- EXERCISE REQUIREMENTS
The reply must reproduce each line below exactly.

- STORED DATA
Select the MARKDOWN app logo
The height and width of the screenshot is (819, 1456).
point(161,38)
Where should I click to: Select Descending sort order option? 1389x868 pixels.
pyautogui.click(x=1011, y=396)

- FINAL ANSWER
Select the MARKDOWN app logo
The height and width of the screenshot is (819, 1456).
point(161,38)
Where should I click to: Select Descending sort order option? 1389x868 pixels.
pyautogui.click(x=1011, y=396)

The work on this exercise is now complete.